-- List of tasks --
(a) Translate this sentence from the notes on Python scopes below into Spanish: "Every time the function is called, a new scope is created."
(b) In the notes on Python scopes below, reproduce the passage that begins at the words "Scopes and namespaces" and stops after the words "to that object.".
(c) Which built-in, globally available objects do the notes on Python scopes below name as examples? List every one.

-- Excerpt provided --
____

Scopes and namespaces

* When an object is assigned to a variable, that variable points to some object, and we say that the variable (name) is bound to that object.
* That object can be accessed using that name in various parts of our code, but not just anywhere.
* That variable name and it's binding only exist in specific parts of our code.
* The portion of code where that name/binding is defined, is called the lexical scope of the variable.
* These bindings are stored in namespaces.

The global scope

* The global scope is essentially the module scope.
* It spans a single file only.
* There is no concept of a truly global (across all the modules in our entire app) scope in Python.
* The only exception to this are some of the built-in globally available objects, such as:
  * `True`
  * `None`
  * `dict`
  * `print`
* The built-in and global variables can be used in anywhere inside our module, including inside any function.
* Global scopes are nested inside the built-in scope.
* If you reference a variable name inside a scope and Python does not find it in that scope's namespace, it will look for it in an *enclosing* scope's namespace.

The local scope

* When we create functions, we can create variable names inside those functions (using assignment).
* Variables defined inside a function are not created until the function is called.
* Every time the function is called, a new scope is created.

____

-- Data shown --

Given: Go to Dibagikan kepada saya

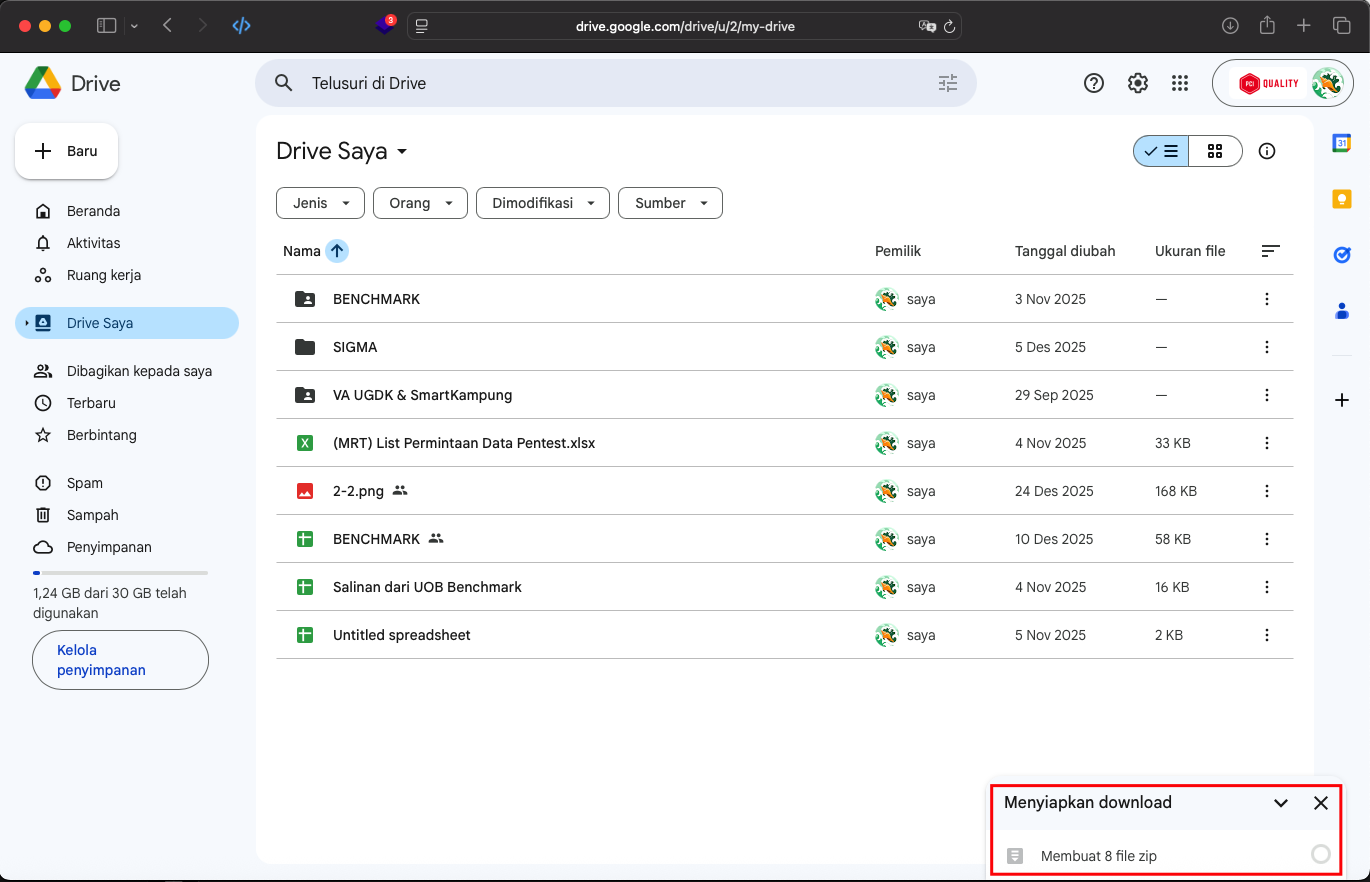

____

-- Exercise results --
(a) Cada vez que se llama a la función, se crea un nuevo ámbito.

(b)
Scopes and namespaces

* When an object is assigned to a variable, that variable points to some object, and we say that the variable (name) is bound to that object.

(c)
- `True`
- `None`
- `dict`
- `print`